--- The records ---
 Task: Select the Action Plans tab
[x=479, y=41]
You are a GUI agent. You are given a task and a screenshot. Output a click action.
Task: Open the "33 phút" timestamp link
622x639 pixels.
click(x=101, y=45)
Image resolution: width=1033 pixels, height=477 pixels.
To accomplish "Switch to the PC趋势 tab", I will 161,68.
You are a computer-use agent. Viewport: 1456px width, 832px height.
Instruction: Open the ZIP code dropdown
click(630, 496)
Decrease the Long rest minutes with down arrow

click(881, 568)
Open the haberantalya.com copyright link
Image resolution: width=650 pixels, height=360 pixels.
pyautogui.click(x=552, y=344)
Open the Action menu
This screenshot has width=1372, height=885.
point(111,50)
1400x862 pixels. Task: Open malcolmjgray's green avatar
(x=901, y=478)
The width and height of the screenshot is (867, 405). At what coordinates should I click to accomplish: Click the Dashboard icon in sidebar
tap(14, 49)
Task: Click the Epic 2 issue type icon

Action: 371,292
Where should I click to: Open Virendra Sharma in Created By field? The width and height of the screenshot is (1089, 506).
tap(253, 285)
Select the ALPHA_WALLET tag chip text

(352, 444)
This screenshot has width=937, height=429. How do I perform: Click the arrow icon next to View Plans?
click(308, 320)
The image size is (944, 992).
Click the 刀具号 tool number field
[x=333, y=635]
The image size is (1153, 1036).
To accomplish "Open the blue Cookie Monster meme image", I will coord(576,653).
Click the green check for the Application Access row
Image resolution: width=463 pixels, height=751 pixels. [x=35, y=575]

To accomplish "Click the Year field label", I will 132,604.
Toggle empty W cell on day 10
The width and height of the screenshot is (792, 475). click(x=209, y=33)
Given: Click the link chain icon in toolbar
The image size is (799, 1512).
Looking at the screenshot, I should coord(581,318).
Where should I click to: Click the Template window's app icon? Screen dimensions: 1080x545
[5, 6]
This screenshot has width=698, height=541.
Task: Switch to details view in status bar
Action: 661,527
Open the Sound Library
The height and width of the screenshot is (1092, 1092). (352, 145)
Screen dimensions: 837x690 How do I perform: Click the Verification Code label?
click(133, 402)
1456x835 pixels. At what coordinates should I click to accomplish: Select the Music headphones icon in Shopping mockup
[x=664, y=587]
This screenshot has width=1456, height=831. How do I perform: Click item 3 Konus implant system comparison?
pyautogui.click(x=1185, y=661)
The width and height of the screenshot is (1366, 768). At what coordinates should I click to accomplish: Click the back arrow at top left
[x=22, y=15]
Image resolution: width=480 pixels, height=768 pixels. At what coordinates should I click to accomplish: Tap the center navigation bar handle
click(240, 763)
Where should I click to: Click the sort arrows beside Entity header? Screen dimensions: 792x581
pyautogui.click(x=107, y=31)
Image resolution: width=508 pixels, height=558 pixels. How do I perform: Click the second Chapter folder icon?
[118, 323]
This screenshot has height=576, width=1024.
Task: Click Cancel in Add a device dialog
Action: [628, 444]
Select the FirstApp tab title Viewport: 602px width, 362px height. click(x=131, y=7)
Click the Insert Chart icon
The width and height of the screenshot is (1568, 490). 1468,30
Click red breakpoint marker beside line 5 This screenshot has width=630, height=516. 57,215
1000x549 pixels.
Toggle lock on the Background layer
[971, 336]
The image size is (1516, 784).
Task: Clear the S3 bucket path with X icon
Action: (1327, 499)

--- What is expected ---
Set out every line of the listing above as a Markdown table with two columns, "Row" for a running number and "Line" for the line itself. Skip blank lines.

--- The output ---
| Row | Line |
|---|---|
| 1 |  Task: Select the Action Plans tab |
| 2 | [x=479, y=41] |
| 3 | You are a GUI agent. You are given a task and a screenshot. Output a click action. |
| 4 | Task: Open the "33 phút" timestamp link |
| 5 | 622x639 pixels. |
| 6 | click(x=101, y=45) |
| 7 | Image resolution: width=1033 pixels, height=477 pixels. |
| 8 | To accomplish "Switch to the PC趋势 tab", I will 161,68. |
| 9 | You are a computer-use agent. Viewport: 1456px width, 832px height. |
| 10 | Instruction: Open the ZIP code dropdown |
| 11 | click(630, 496) |
| 12 | Decrease the Long rest minutes with down arrow |
| 13 | click(881, 568) |
| 14 | Open the haberantalya.com copyright link |
| 15 | Image resolution: width=650 pixels, height=360 pixels. |
| 16 | pyautogui.click(x=552, y=344) |
| 17 | Open the Action menu |
| 18 | This screenshot has width=1372, height=885. |
| 19 | point(111,50) |
| 20 | 1400x862 pixels. Task: Open malcolmjgray's green avatar |
| 21 | (x=901, y=478) |
| 22 | The width and height of the screenshot is (867, 405). At what coordinates should I click to accomplish: Click the Dashboard icon in sidebar |
| 23 | tap(14, 49) |
| 24 | Task: Click the Epic 2 issue type icon |
| 25 | Action: 371,292 |
| 26 | Where should I click to: Open Virendra Sharma in Created By field? The width and height of the screenshot is (1089, 506). |
| 27 | tap(253, 285) |
| 28 | Select the ALPHA_WALLET tag chip text |
| 29 | (352, 444) |
| 30 | This screenshot has width=937, height=429. How do I perform: Click the arrow icon next to View Plans? |
| 31 | click(308, 320) |
| 32 | The image size is (944, 992). |
| 33 | Click the 刀具号 tool number field |
| 34 | [x=333, y=635] |
| 35 | The image size is (1153, 1036). |
| 36 | To accomplish "Open the blue Cookie Monster meme image", I will coord(576,653). |
| 37 | Click the green check for the Application Access row |
| 38 | Image resolution: width=463 pixels, height=751 pixels. [x=35, y=575] |
| 39 | To accomplish "Click the Year field label", I will 132,604. |
| 40 | Toggle empty W cell on day 10 |
| 41 | The width and height of the screenshot is (792, 475). click(x=209, y=33) |
| 42 | Given: Click the link chain icon in toolbar |
| 43 | The image size is (799, 1512). |
| 44 | Looking at the screenshot, I should coord(581,318). |
| 45 | Where should I click to: Click the Template window's app icon? Screen dimensions: 1080x545 |
| 46 | [5, 6] |
| 47 | This screenshot has width=698, height=541. |
| 48 | Task: Switch to details view in status bar |
| 49 | Action: 661,527 |
| 50 | Open the Sound Library |
| 51 | The height and width of the screenshot is (1092, 1092). (352, 145) |
| 52 | Screen dimensions: 837x690 How do I perform: Click the Verification Code label? |
| 53 | click(133, 402) |
| 54 | 1456x835 pixels. At what coordinates should I click to accomplish: Select the Music headphones icon in Shopping mockup |
| 55 | [x=664, y=587] |
| 56 | This screenshot has width=1456, height=831. How do I perform: Click item 3 Konus implant system comparison? |
| 57 | pyautogui.click(x=1185, y=661) |
| 58 | The width and height of the screenshot is (1366, 768). At what coordinates should I click to accomplish: Click the back arrow at top left |
| 59 | [x=22, y=15] |
| 60 | Image resolution: width=480 pixels, height=768 pixels. At what coordinates should I click to accomplish: Tap the center navigation bar handle |
| 61 | click(240, 763) |
| 62 | Where should I click to: Click the sort arrows beside Entity header? Screen dimensions: 792x581 |
| 63 | pyautogui.click(x=107, y=31) |
| 64 | Image resolution: width=508 pixels, height=558 pixels. How do I perform: Click the second Chapter folder icon? |
| 65 | [118, 323] |
| 66 | This screenshot has height=576, width=1024. |
| 67 | Task: Click Cancel in Add a device dialog |
| 68 | Action: [628, 444] |
| 69 | Select the FirstApp tab title Viewport: 602px width, 362px height. click(x=131, y=7) |
| 70 | Click the Insert Chart icon |
| 71 | The width and height of the screenshot is (1568, 490). 1468,30 |
| 72 | Click red breakpoint marker beside line 5 This screenshot has width=630, height=516. 57,215 |
| 73 | 1000x549 pixels. |
| 74 | Toggle lock on the Background layer |
| 75 | [971, 336] |
| 76 | The image size is (1516, 784). |
| 77 | Task: Clear the S3 bucket path with X icon |
| 78 | Action: (1327, 499) |